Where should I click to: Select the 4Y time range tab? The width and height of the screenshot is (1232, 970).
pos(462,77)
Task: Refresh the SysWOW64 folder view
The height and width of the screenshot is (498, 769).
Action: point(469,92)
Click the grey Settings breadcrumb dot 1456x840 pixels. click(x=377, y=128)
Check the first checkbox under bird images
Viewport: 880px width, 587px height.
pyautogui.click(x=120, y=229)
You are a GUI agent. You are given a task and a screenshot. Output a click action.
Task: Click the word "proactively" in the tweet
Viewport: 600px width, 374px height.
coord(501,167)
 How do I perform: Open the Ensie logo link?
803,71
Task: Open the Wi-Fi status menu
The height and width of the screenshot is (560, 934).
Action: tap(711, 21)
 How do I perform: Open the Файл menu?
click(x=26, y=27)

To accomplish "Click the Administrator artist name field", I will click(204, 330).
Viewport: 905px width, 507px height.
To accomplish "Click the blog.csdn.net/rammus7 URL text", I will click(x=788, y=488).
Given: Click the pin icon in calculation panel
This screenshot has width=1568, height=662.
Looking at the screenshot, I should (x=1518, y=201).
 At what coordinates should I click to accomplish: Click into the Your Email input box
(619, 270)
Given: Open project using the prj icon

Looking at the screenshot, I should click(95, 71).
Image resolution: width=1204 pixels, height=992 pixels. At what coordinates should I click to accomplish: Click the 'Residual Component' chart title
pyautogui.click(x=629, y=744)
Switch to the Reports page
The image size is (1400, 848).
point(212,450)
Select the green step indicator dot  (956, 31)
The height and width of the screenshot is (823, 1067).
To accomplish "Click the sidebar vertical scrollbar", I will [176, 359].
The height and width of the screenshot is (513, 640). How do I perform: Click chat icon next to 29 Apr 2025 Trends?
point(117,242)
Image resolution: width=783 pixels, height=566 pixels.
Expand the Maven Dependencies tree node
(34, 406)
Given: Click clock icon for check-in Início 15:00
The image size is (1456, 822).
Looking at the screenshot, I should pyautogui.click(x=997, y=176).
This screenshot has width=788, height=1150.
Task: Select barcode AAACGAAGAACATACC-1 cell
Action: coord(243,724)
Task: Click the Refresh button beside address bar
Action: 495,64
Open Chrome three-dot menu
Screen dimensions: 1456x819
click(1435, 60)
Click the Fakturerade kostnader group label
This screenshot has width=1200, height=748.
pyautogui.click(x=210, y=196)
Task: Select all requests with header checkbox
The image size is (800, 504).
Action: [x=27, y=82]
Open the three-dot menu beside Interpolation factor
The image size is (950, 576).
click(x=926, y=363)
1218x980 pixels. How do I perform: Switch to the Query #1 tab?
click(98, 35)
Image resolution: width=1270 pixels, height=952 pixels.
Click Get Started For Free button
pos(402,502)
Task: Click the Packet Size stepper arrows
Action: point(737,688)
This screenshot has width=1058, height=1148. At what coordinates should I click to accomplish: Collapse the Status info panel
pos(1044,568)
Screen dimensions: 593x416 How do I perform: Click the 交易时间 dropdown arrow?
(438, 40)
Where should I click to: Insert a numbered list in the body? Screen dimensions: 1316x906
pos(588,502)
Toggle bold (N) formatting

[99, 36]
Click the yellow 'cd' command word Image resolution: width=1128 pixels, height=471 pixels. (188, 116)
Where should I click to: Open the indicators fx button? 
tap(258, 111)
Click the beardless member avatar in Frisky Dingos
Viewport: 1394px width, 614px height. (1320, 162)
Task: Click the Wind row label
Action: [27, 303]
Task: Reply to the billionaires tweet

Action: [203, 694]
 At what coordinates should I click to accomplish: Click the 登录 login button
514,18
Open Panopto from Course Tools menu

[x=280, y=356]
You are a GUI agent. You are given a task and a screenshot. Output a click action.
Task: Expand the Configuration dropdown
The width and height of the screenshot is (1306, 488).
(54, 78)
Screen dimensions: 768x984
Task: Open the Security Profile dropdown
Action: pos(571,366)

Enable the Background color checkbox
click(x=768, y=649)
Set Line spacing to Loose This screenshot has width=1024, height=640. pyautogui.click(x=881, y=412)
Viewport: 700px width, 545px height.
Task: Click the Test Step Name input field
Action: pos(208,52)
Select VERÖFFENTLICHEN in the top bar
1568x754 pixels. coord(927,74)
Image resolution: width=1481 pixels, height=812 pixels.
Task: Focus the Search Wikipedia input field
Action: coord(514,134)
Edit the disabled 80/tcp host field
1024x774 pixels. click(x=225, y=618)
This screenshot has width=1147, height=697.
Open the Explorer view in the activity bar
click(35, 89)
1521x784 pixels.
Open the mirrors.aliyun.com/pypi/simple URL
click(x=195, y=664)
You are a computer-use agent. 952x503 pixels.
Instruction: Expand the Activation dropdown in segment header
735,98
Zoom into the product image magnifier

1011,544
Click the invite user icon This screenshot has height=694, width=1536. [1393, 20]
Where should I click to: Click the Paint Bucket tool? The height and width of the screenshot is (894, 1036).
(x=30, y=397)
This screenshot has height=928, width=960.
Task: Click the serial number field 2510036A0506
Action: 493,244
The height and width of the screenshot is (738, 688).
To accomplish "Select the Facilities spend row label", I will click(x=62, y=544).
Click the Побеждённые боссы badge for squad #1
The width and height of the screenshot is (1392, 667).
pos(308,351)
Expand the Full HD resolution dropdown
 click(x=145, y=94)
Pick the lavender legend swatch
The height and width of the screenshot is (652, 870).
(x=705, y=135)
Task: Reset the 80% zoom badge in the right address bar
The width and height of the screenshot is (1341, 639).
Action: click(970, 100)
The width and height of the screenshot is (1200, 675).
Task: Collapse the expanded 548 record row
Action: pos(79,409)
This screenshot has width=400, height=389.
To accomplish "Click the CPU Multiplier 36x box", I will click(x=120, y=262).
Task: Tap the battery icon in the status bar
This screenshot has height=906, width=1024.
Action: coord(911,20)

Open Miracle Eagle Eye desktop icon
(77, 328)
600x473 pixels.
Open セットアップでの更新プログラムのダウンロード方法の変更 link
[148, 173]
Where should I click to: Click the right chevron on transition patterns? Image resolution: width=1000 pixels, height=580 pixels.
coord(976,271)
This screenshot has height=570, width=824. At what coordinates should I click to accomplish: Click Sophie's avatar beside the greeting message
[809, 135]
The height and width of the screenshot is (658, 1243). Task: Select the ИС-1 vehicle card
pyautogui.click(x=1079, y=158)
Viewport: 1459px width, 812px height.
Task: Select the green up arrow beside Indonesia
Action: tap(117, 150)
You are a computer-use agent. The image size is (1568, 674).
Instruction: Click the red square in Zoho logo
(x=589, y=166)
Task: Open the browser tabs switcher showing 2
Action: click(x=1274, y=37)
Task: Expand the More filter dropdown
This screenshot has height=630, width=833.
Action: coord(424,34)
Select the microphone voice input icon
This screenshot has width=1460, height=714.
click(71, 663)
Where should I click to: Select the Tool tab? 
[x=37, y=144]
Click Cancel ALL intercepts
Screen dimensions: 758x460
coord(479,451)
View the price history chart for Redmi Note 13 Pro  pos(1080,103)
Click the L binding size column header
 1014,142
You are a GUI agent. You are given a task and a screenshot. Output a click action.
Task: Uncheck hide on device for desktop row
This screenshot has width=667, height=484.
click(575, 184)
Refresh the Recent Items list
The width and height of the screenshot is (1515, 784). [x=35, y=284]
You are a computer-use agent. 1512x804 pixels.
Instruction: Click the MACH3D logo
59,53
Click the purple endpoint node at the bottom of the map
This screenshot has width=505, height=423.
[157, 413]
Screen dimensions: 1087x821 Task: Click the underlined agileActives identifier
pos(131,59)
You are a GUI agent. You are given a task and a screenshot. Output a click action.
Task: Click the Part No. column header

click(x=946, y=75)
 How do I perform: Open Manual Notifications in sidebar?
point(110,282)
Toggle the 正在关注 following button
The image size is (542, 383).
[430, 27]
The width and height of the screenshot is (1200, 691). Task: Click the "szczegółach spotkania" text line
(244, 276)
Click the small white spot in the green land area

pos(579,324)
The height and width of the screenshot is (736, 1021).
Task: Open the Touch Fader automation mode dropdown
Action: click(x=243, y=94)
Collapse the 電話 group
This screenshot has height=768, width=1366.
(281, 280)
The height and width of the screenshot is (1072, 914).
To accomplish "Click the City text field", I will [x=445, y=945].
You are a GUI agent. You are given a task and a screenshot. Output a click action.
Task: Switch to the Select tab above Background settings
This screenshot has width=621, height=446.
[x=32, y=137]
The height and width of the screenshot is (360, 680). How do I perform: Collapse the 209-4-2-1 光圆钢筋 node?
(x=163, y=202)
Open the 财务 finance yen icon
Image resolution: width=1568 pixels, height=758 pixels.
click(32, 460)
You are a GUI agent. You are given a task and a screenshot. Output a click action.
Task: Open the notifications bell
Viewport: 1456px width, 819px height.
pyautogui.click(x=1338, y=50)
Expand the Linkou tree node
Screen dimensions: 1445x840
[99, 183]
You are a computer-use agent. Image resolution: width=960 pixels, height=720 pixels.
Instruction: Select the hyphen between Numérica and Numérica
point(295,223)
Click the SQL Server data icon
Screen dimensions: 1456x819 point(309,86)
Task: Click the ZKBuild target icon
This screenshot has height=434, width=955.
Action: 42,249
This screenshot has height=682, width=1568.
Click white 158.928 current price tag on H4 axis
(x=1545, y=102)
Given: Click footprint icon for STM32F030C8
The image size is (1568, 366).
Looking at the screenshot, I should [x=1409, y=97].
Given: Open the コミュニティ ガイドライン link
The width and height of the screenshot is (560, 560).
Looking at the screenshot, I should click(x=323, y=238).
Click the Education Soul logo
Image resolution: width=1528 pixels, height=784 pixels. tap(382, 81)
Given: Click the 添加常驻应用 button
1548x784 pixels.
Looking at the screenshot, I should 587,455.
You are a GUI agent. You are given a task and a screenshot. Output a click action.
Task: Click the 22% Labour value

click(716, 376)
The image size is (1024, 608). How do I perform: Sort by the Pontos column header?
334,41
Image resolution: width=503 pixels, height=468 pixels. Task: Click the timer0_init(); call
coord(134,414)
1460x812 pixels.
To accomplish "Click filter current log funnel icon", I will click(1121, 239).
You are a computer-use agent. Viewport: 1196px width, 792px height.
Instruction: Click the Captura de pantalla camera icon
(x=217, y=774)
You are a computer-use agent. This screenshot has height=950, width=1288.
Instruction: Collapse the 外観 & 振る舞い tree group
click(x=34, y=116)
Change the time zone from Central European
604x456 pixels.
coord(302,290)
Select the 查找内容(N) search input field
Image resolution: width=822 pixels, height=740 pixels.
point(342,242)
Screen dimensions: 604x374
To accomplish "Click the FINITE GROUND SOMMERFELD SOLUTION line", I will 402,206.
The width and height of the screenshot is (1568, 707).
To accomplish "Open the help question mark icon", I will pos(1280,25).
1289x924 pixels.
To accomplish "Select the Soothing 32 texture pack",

────────────────

OBJECTIF — Recopiez mot pour mot les lignes comprises entre celle qui contient "Select VERÖFFENTLICHEN in the top bar" et celle qui contient "click(35, 89)", ces deux lignes incluses.

SOLUTION —
Select VERÖFFENTLICHEN in the top bar
1568x754 pixels. coord(927,74)
Image resolution: width=1481 pixels, height=812 pixels.
Task: Focus the Search Wikipedia input field
Action: coord(514,134)
Edit the disabled 80/tcp host field
1024x774 pixels. click(x=225, y=618)
This screenshot has width=1147, height=697.
Open the Explorer view in the activity bar
click(35, 89)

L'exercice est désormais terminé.